··· Provided information ···

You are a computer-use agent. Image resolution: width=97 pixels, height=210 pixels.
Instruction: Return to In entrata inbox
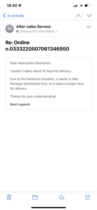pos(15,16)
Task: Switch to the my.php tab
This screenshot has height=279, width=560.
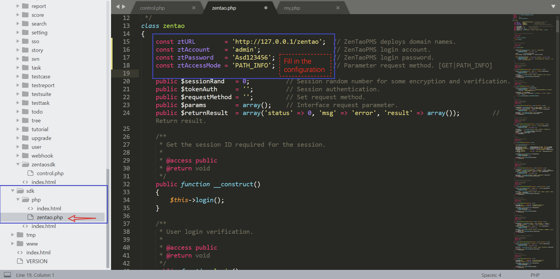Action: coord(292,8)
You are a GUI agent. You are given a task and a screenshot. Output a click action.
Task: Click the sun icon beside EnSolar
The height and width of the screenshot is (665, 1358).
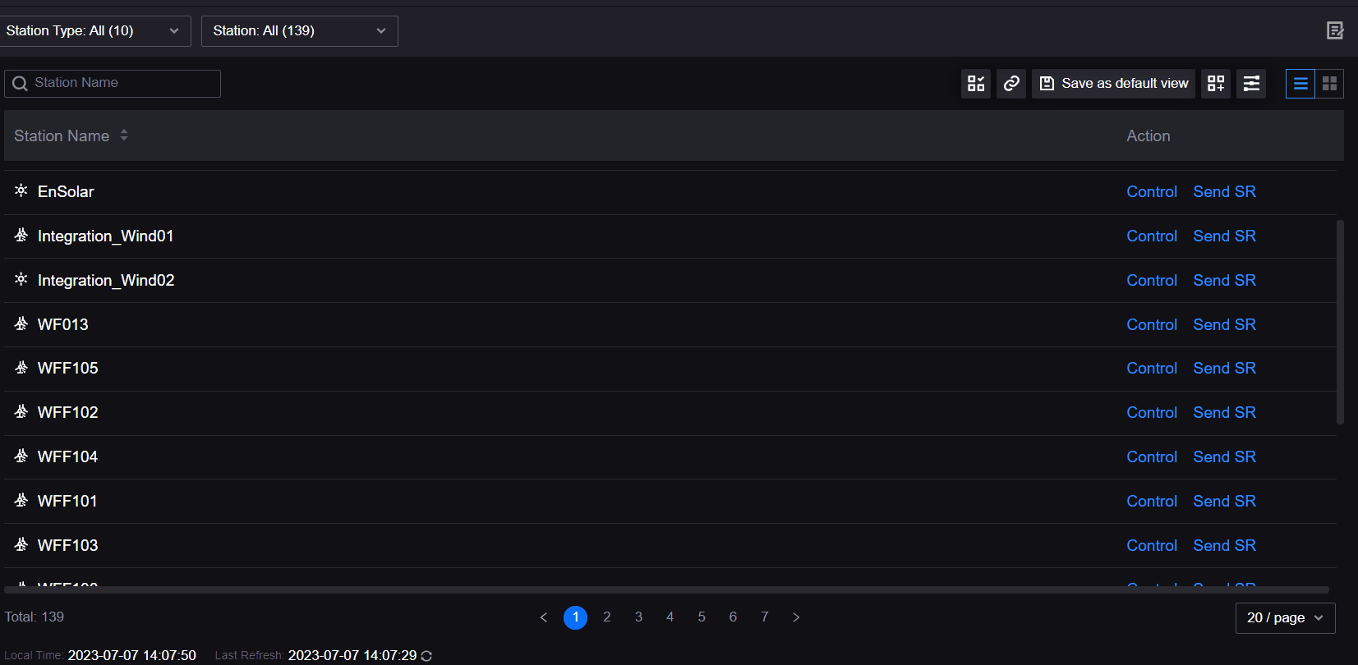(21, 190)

···
··· Provided information ···

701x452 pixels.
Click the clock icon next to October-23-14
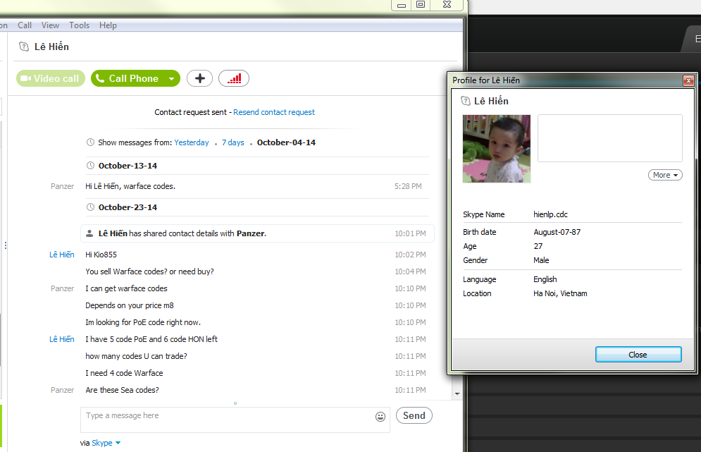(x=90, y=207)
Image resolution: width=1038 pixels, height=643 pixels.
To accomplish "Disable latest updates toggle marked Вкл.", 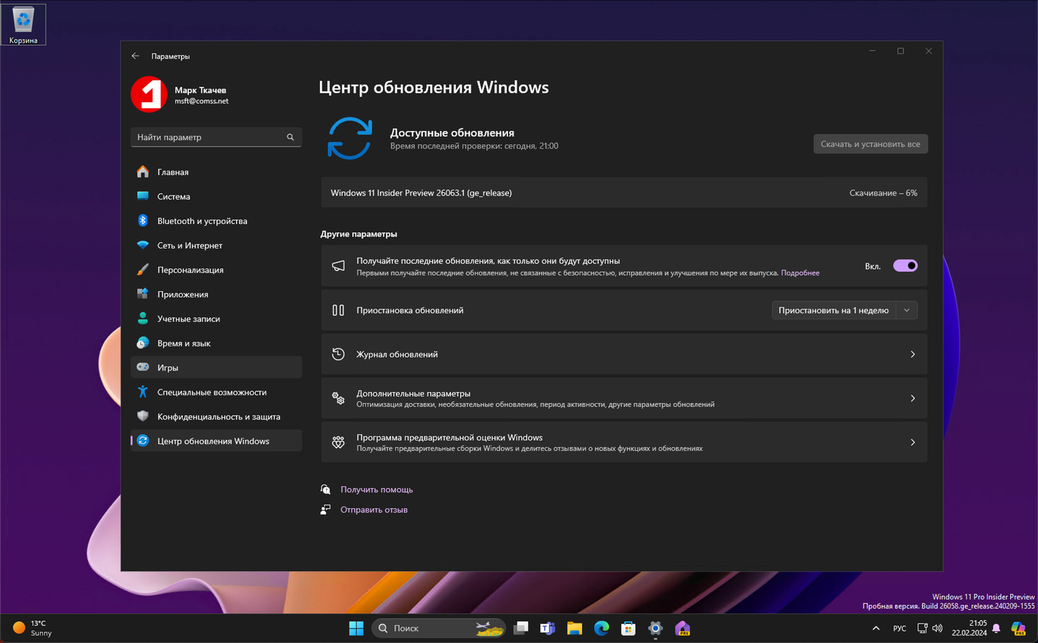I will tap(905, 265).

···

### About this task
Search the data above and return each line in which "Image" occurs.

### Problem solution
You are a computer-use agent. Image resolution: width=97 pixels, height=210 pixels.
Image resolution: width=1038 pixels, height=643 pixels.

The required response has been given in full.